## What is needed
Which lines in the material below contain the string "width"? Pick out each of those lines and copy it in full.

╭─ Data for the task

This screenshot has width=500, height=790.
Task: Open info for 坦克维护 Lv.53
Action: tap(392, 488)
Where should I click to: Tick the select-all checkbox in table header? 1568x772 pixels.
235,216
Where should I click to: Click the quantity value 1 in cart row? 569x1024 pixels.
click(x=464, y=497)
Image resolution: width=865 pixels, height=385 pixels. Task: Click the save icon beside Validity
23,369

╰─
╭─ Data for the task

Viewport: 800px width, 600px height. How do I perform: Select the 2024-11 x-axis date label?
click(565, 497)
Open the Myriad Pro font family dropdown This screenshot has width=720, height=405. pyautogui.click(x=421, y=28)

╰─

## Expected answer
This screenshot has width=500, height=790.
Image resolution: width=865 pixels, height=385 pixels. Task: Click the save icon beside Validity
Viewport: 800px width, 600px height. How do I perform: Select the 2024-11 x-axis date label?
Open the Myriad Pro font family dropdown This screenshot has width=720, height=405. pyautogui.click(x=421, y=28)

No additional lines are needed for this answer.